Hi my Ubuntu 8.04 LTS, perfect server guide, has been working like a charm except for a few minor troubles. Today, 24th, the mail is down users can receive but end (SMTP is down or very busy). The server is really slow, no ssh, no login, just like: http://www.howtoforge.com/forums/showthread.php?t=50559 No idea if is a hacking because cannot see the logs but after reading the forum it seem so. I'd a big and expensive firewall so I cannot really know what´s happening. So I'll probably need a way to move all data to another server, but there's no easy way to do that. I'd moved the server to another room and rechecked, but still seems too slow, the last change I'd made is change MAXPERIP from 20 to 80 and MAXDAEMONS from 40 to 80. The server is a Dual Core with 2 GB RAM. Any help?. Update: I've disconnected the server from LAN/WAN is very slow at booting jutst before showing " Starting ISPConfig systemm..." and "/root/ispconfig/httpd/bin/apachectl startssl: httpd started" and after that. No user asked. Normally the server could boot in less than 5 mins now it takes several hours. The HDD led activity is really busy so I know that computer is really working. Btw heavy CPU and RAM using, no process showed at top so it must be a Daemon, tried with imapd, postfix, it seems MySQL related because shows an error with mysql stop (ERROR 1045 (28000) : aCCESS DENIED FOR USER ROOT'@'LOCALHOST') and mysqld shows unable to lock ./ibdata1 error: 11... It could be hacked?

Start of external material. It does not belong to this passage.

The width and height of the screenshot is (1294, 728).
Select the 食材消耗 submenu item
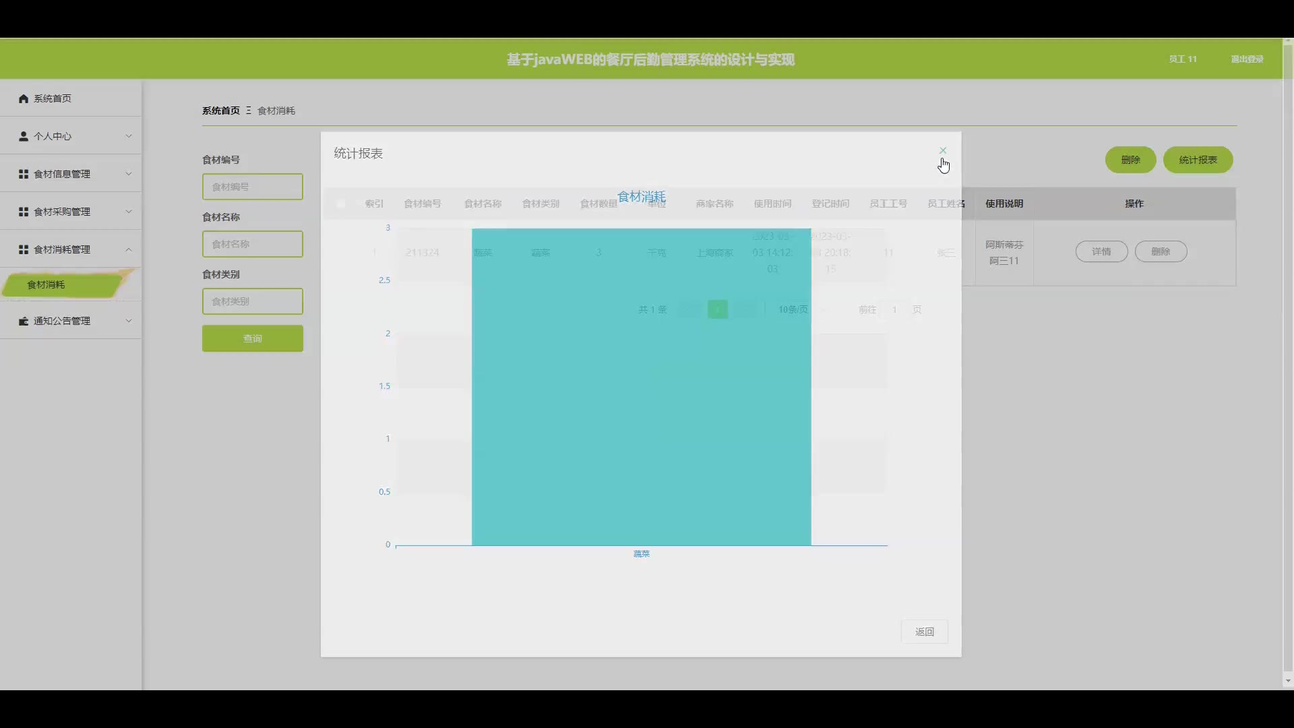point(47,284)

Still very slow, I'm going to change my server for remote hosting. Damn my server was really useful. Any help?.
Daemons show up with top as well. If you have a high load but no processes show up, then you should scan your server with chkrootkit and rkhunter to rsure that It is not hacked.

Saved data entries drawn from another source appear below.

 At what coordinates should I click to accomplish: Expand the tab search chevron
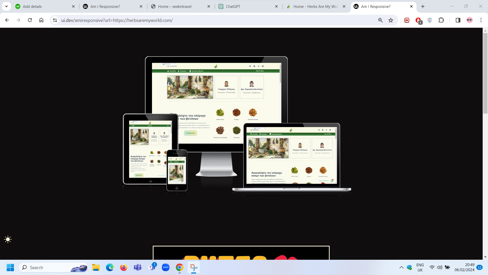6,6
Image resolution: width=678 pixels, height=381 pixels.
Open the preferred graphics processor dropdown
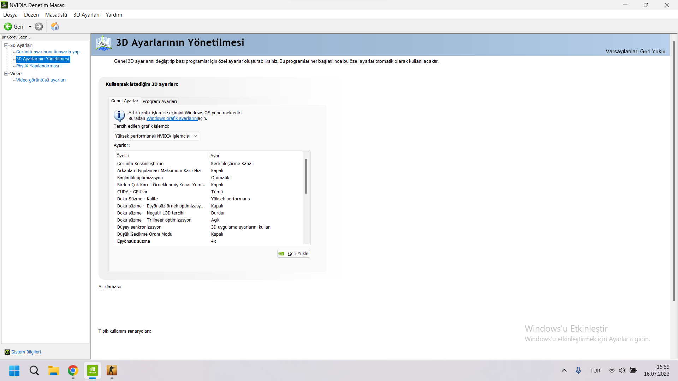click(x=156, y=136)
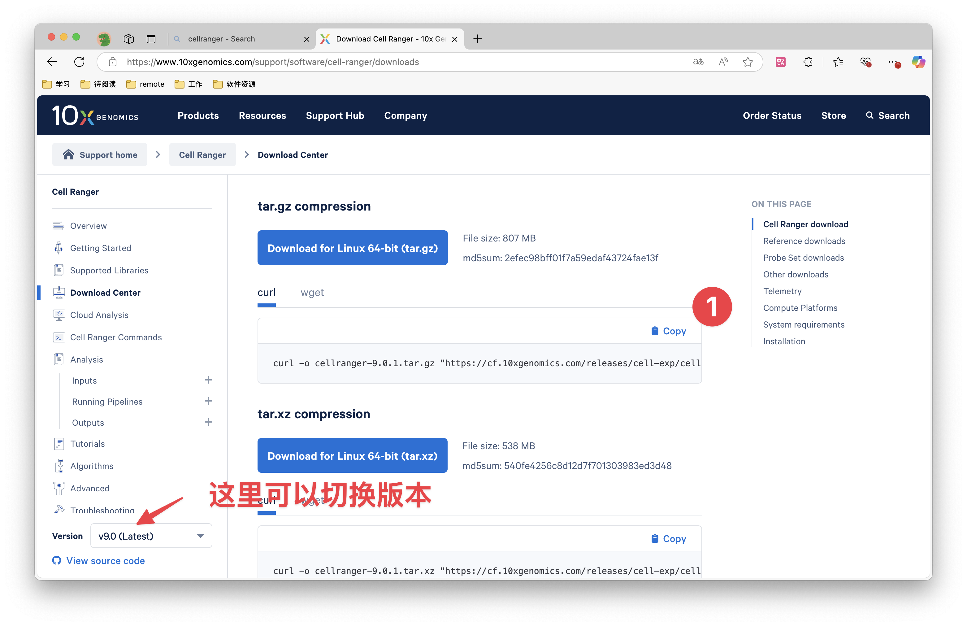The image size is (967, 626).
Task: Click the translate page icon
Action: coord(698,62)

Chkrootkit says I have 2 hidden process from ps command and a possible LKM Trojan. I'll need to stop those process, surely they are wasting the CPU, to exstract all the info and make a new server. RKHunter shows warnings /usr/sbin/adduser /usr/sbin/groups /usr/bin/ldd /usr/bin/lwp-request /bin/which RKHunter shows no rootkit, just those warnings......
The server is still very busy so I'm installing another server, which files should I copy to restore the emails?.
You can use imapsync to restore your emails: http://www.howtoforge.com/how-to-migrate-mailboxes-between-imap-servers-with-imapsync
Thanx, trouble is server 1 is down, I cannot make a backup less try to sync the data. I'm going extract the HDD and connect to another computer to read the files, but I need to know which ones.
I'm using the perfect server guide so no idea. I'd tried imapsync but I got rejected at destination server, strange but is a vmware virtual machine, I'll dig a real one and install ISPConfig 3 and retry. Btw if I make a backup from ISPConfig 2, how do I restore it?, can I restore the backup in ISPConfig 3?
Wow, server started to work, CPU is OK and everything works, I need to move all data to another server, BCK does not copy emails, so what now?
The message is about the supported authentication at destination server. None of the methods are available. So my idea is keep the server running and make an ISPConfig 3 server and then migrate all the data using imapsync if there is not other way available.